第35話 ジーザスよ、やすらかにあれ







  異世界ものを書いた当初は、とりあえずモノローグに決まって入るものがあった。


「ジーザスのクソッタレ!!」


 異世界もの初期時空で多用されたそれは、アルファベット表記になおすと「Jesus f**king christ!」と言ったところだろう。


 会話文、またはモノローグを英語表記にしたら……ほとんど放送禁止レベルだったのではなかろうか?


 ある意味で注目、またはスコップされなくてよかったのやら、悲しいのやら……一旦終わった以上は、ただの回顧録のようなものに過ぎないけどね?


 ジーザスという単語がなにを表しているのか、読んでいる皆様にはお察しであろうが、かつて書いた異世界ものにおいては、女神を表すものであった。


 主要な登場人物のなかにおいて、いち早く名前が明かされたのは、ジーザスこと、ジェニファー=ズザンネ・サマーフィールドである。


 アルファベット表記では、Jennifer=susanne・summerfield.


 ファーストネーム、ミドルネーム、ファミリーネームからそれぞれ、je,su,s を取って、jesus というニックネームの出来上がり。


 なお、本来であれば Jenny(ジェニー)の予定だったが……なにを勘違いしたのか、作者がジェニファーと書いてしまったことにより、ファーストネームが変わったというハプニングもあった。


 当初は、敬虔な聖職者的な性格の女神として登場し、クレイジーな魔王にただ振り回されるだけのコメディリリーフ的な役割であったが、書いているうちにやがては愛着というか、情が芽生えたことにより、深く掘り下げることにしたのだ。


 まず、彼女の容姿は北欧系、のちにアメリカ南部出身と明記し、美しきサザン・ベルでありながら、あどけなさを残した感じをイメージすればするほど……あれ、私はもしかしたら、魅力的なキャラクターを作り上げているのでは?


 おまけに翼の生えた天使そのものだな? HAHAHA!


 テンションの上がった私は、異世界ものでジェニファーの出番を増やし、更には彼女の前世エピソードを追加した。

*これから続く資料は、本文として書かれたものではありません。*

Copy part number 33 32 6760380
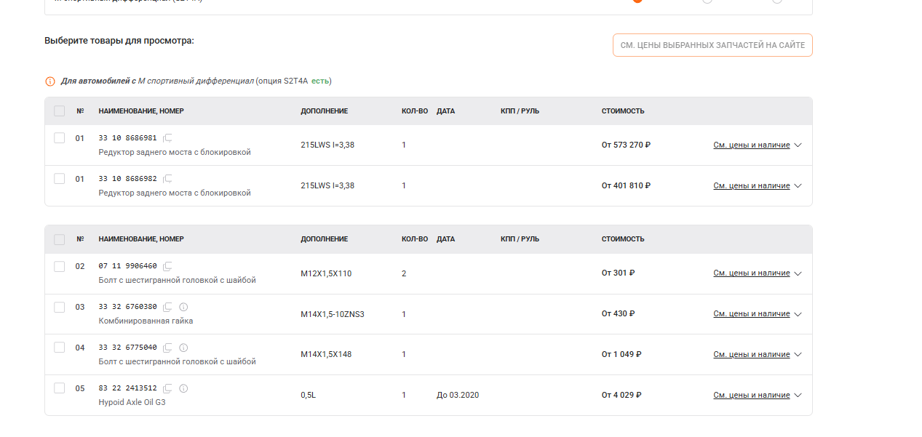Viewport: 922px width, 437px height. click(167, 307)
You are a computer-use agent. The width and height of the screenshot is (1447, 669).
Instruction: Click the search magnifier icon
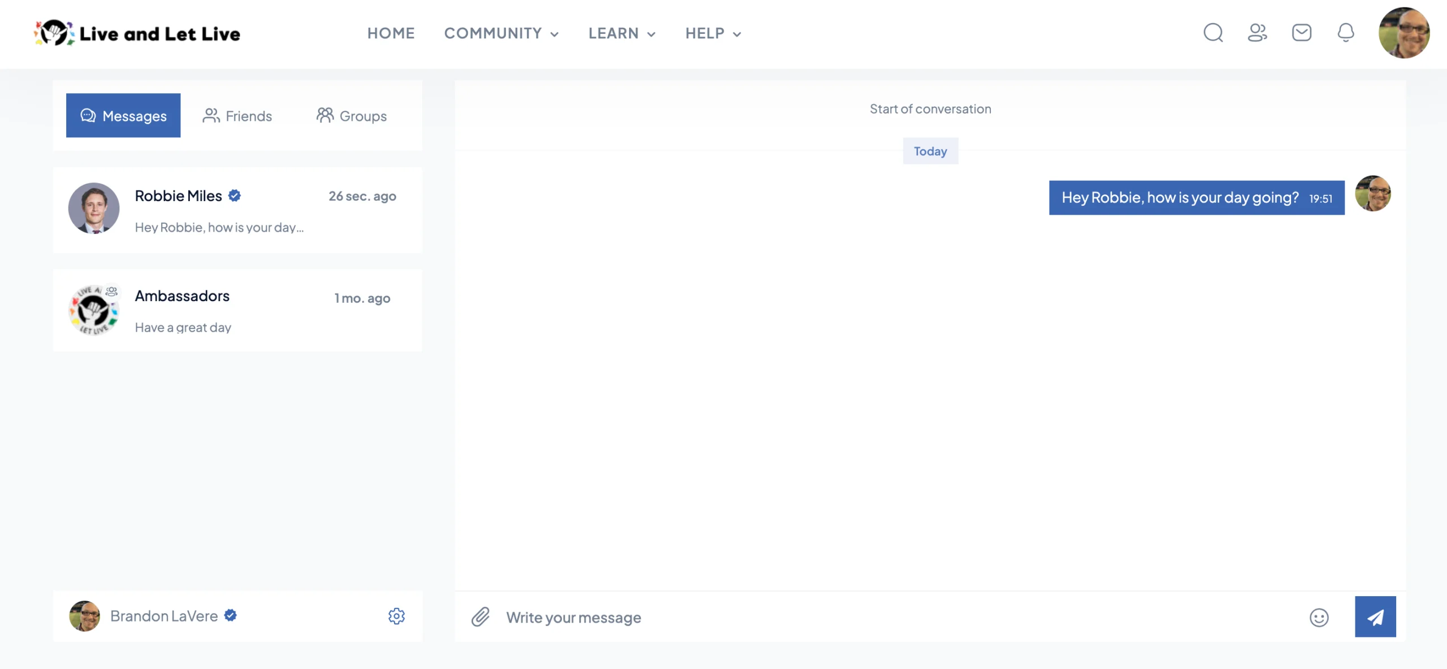click(1213, 33)
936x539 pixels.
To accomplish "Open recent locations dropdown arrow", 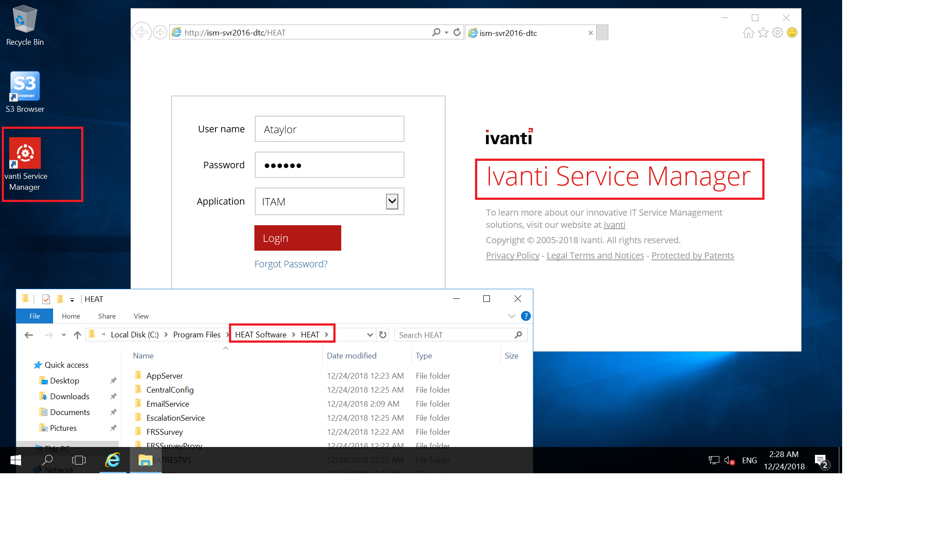I will click(x=64, y=335).

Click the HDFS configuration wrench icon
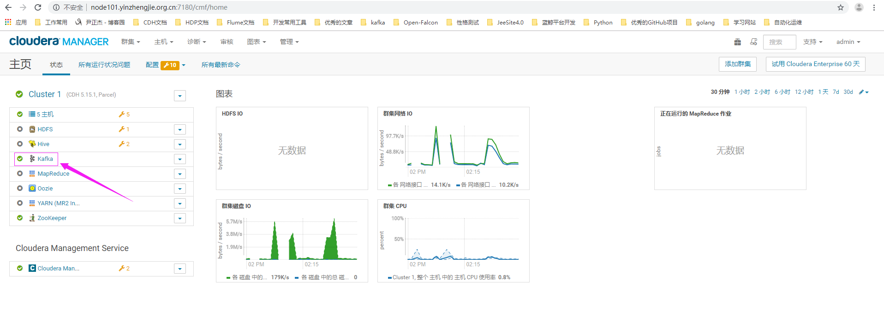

 前世において彼女は……かつて主人公と親しい関係だったということにした。


 出会いの形は……そうだな、ある意味で最悪に等しいが、彼女はアメリカ海兵隊の兵士として登場し、虐殺に等しい戦犯行為を行う主人公に対し、激昂した彼女は詰め寄る……と言うのが、主人公の前世における記憶から、お互いのファーストコンタクトのように書いた。


 もっとも、主人公はブービートラップと看破したことで隊を救ったこともあり、ジェニファーは戦地の現実を目の当たりにし、うちひしがれるも……厳しいながらも優しい主人公に護られていることを知ったことで、行動を共にするようになり、やがては信頼し、恋愛関係に至るといった具合だ。


 前世におけるエピソードは幕間で追加され、お互いにとって実際のファーストコンタクトは変更されたものの、先の戦犯行為に等しい行動はともかく、主人公との関係が進展していく流れを描いた。


 主人公と同様、前世で明確に死亡する描写を描かれた人物である。


 異世界においても、主人公の記憶が戻るまで振り回されたばかりか、なんなら発砲されてもいるが、辛抱強く変わらずに接し続けたことで、やがては前世の記憶を取り戻した主人公と和解すると言うのか、報われるのであった。


 その後、訳あって主人公陣営と敵対し、近代兵器で武装された魔王の城に向かって、単身で空から襲撃をかける。


 チートにも程があるターボジェットエンジンのようなバックパックを背負い、城を守る魔王軍兵士たちの対空砲火をかわし続け、地を這うかのようにして低空を飛んで翻弄。


 彼女は爆弾を抱えながらカミカゼアタックを試みようと、攻撃の機会を伺っていたが、必死に応戦する魔王軍を前にして、それは敵わず、対空砲火を釘付けにするのが精一杯のような動きを見せた……主人公は気付く、彼女は……囮役なのではないかと?


 それでも彼女を近付けさせる訳にもいかず、必死に応戦する対空戦闘要員は、全火砲で彼女を狙い続けたその時だ。


「敵機直上!! 急降下!!」


 そう、彼女は……囮役を全うしていたのだ。


 戦ったご先祖の誇りである、サザンクロス(アメリカ連合国旗、正確には海軍旗)と共に彼女は───。